* _TEXT PROVIDED_

22 new tests in `lib/haskell/tests/parser-sect-comp.sx` cover
op-references (inc. `(-)`, `(:)`, backtick), right sections (inc.
backtick), left sections, the `(- 5)``:neg` corner, plain parens
and tuples, six comprehension shapes (simple, filter, let,
nested-generators, constructor pattern bind, tuple pattern bind,
and a three-qualifier mix). 211/211 green.
- **2026-04-24** — Phase 1: module header + imports. Added
`hk-parse-module-header`, `hk-parse-import`, plus shared helpers for
import/export entity lists (`hk-parse-ent`, `hk-parse-ent-member`,
`hk-parse-ent-list`). New AST:
- `(:module NAME EXPORTS IMPORTS DECLS)` — NAME `nil` means no header,
EXPORTS `nil` means no export list (distinct from empty `()`)
- `(:import QUALIFIED NAME AS SPEC)` — QUALIFIED bool, AS alias or nil,
SPEC nil / `(:spec-items ENTS)` / `(:spec-hiding ENTS)`
- Entity refs: `:ent-var`, `:ent-all` (`Tycon(..)`), `:ent-with`
(`Tycon(m1, m2, …)`), `:ent-module` (exports only).
`hk-parse-program` now dispatches on the leading token: `module`
keyword → full header-plus-body parse (consuming the `where` layout
brace around the module body); otherwise collect any leading
`import` decls and then remaining decls with the existing logic.
The outer shell is `(:module …)` as soon as any header or import is
present, and stays as `(:program DECLS)` otherwise — preserving every
previous test expectation untouched. Handles operator exports `((+:))`,
dotted module names (`Data.Map`), and the Haskell-98 context-sensitive
keywords `qualified`/`as`/`hiding` (all lexed as ordinary varids and
matched only in import position). 16 new tests in
`lib/haskell/tests/parser-module.sx` covering simple/exports/empty
headers, dotted names, operator exports, `module Foo` exports,
qualified/aliased/items/hiding imports, and a headerless-with-imports
file. 189/189 green.
- **2026-04-24** — Phase 1: guards + where clauses. Factored a single
`hk-parse-rhs sep` that all body-producing sites now share: it reads
a plain `sep expr` body or a chain of `| cond sep expr` guards, then
— regardless of which form — looks for an optional `where` block and
wraps accordingly. AST additions:
- `:guarded GUARDS` where each GUARD is `:guard COND EXPR`
- `:where BODY DECLS` where BODY is a plain expr or a `:guarded`
Both can nest (guards inside where). `hk-parse-alt` now routes through
`hk-parse-rhs "->"`, `hk-parse-fun-clause` and `hk-parse-bind` through
`hk-parse-rhs "="`. `hk-parse-where-decls` reuses `hk-parse-decl` so
where-blocks accept any decl form (signatures, fixity, nested funs).

* _WRITTEN REQUEST A_
Can you copy the parser changelog word for word from "- **2026-04-24** — Phase 1: guards" up to and including "fixity, nested funs)."?
* _WRITTEN REQUEST B_
Answer these questions from the parser changelog:
(i) How many new tests does `lib/haskell/tests/parser-module.sx` add?
(ii) In the `(:module NAME EXPORTS IMPORTS DECLS)` node, what does an EXPORTS value of `nil` mean?
(iii) Which function does `hk-parse-where-decls` reuse so that where-blocks accept any decl form?

* _GIVEN INFORMATION_
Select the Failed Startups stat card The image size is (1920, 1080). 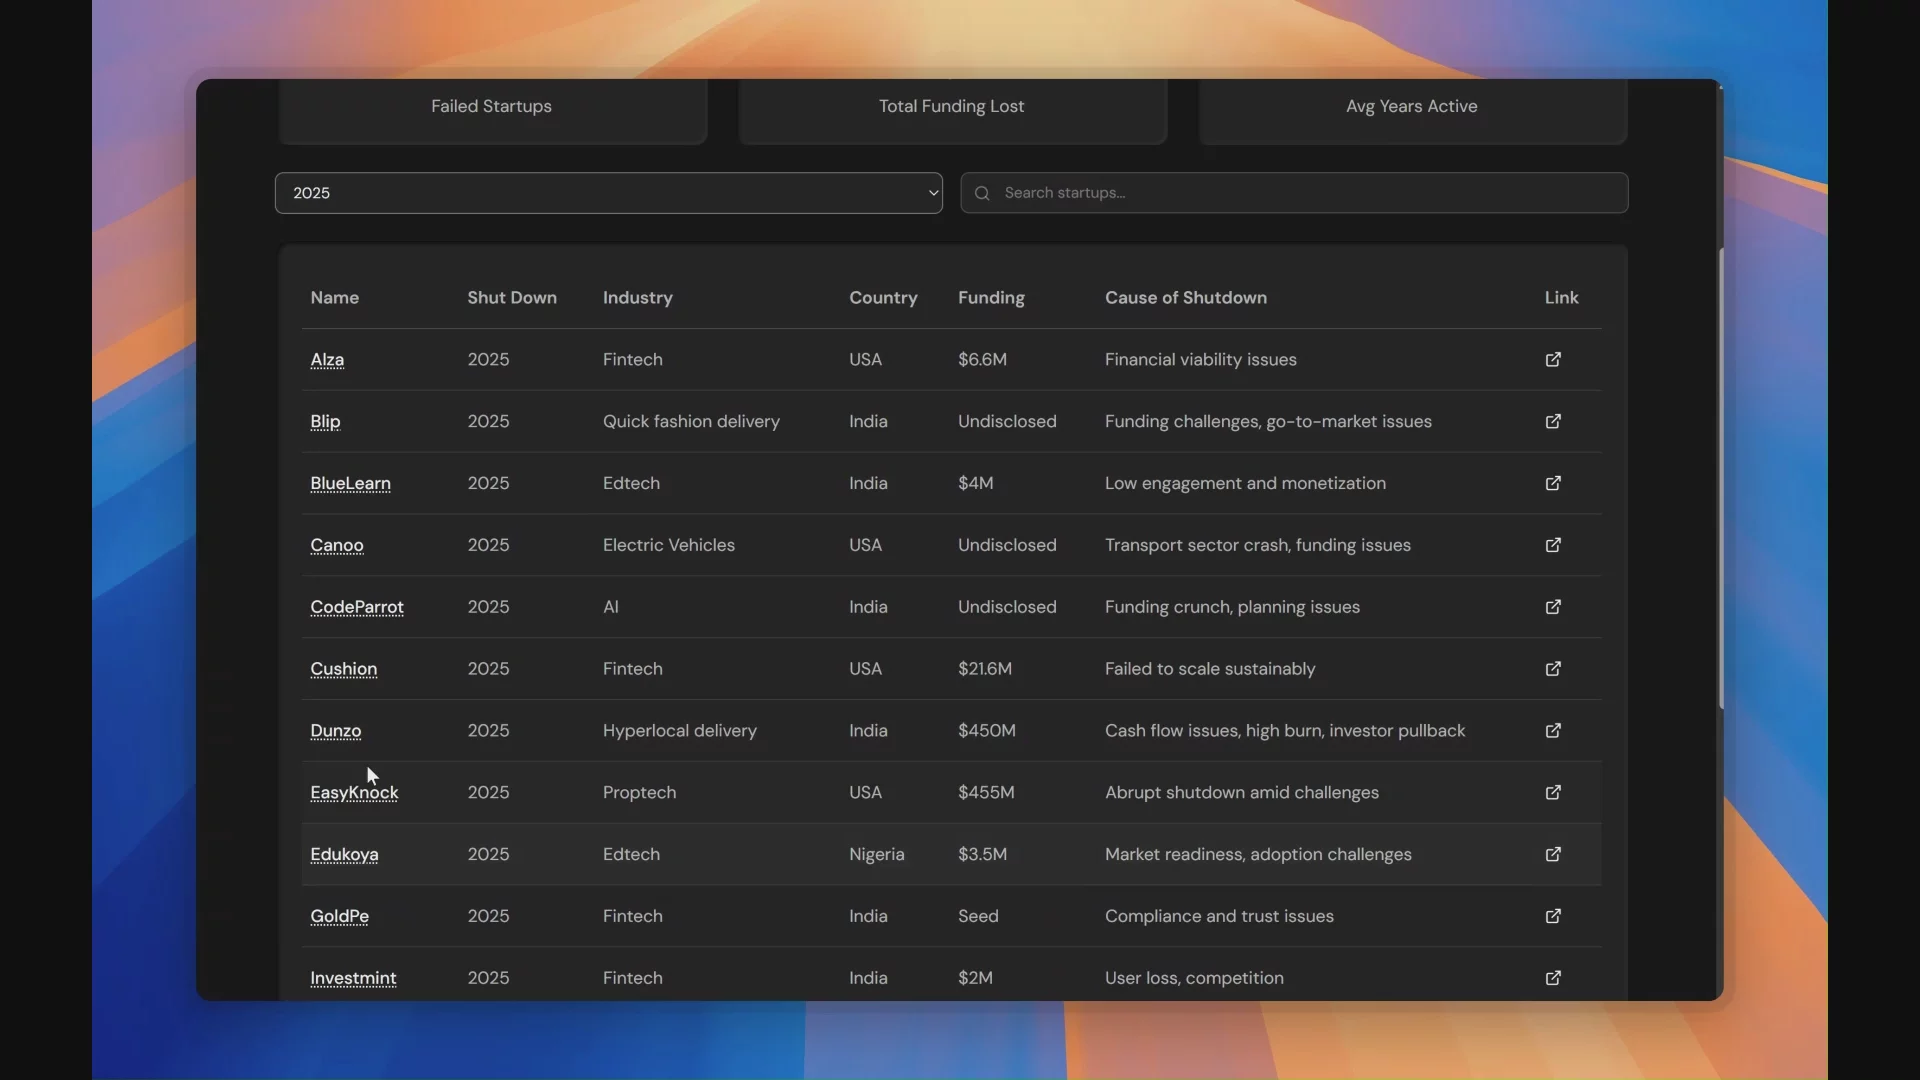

* _RESULT A_
- **2026-04-24** — Phase 1: guards + where clauses. Factored a single
`hk-parse-rhs sep` that all body-producing sites now share: it reads
a plain `sep expr` body or a chain of `| cond sep expr` guards, then
— regardless of which form — looks for an optional `where` block and
wraps accordingly. AST additions:
- `:guarded GUARDS` where each GUARD is `:guard COND EXPR`
- `:where BODY DECLS` where BODY is a plain expr or a `:guarded`
Both can nest (guards inside where). `hk-parse-alt` now routes through
`hk-parse-rhs "->"`, `hk-parse-fun-clause` and `hk-parse-bind` through
`hk-parse-rhs "="`. `hk-parse-where-decls` reuses `hk-parse-decl` so
where-blocks accept any decl form (signatures, fixity, nested funs).

* _RESULT B_
(i) 16
(ii) There is no export list, which is distinct from an empty `()`.
(iii) `hk-parse-decl`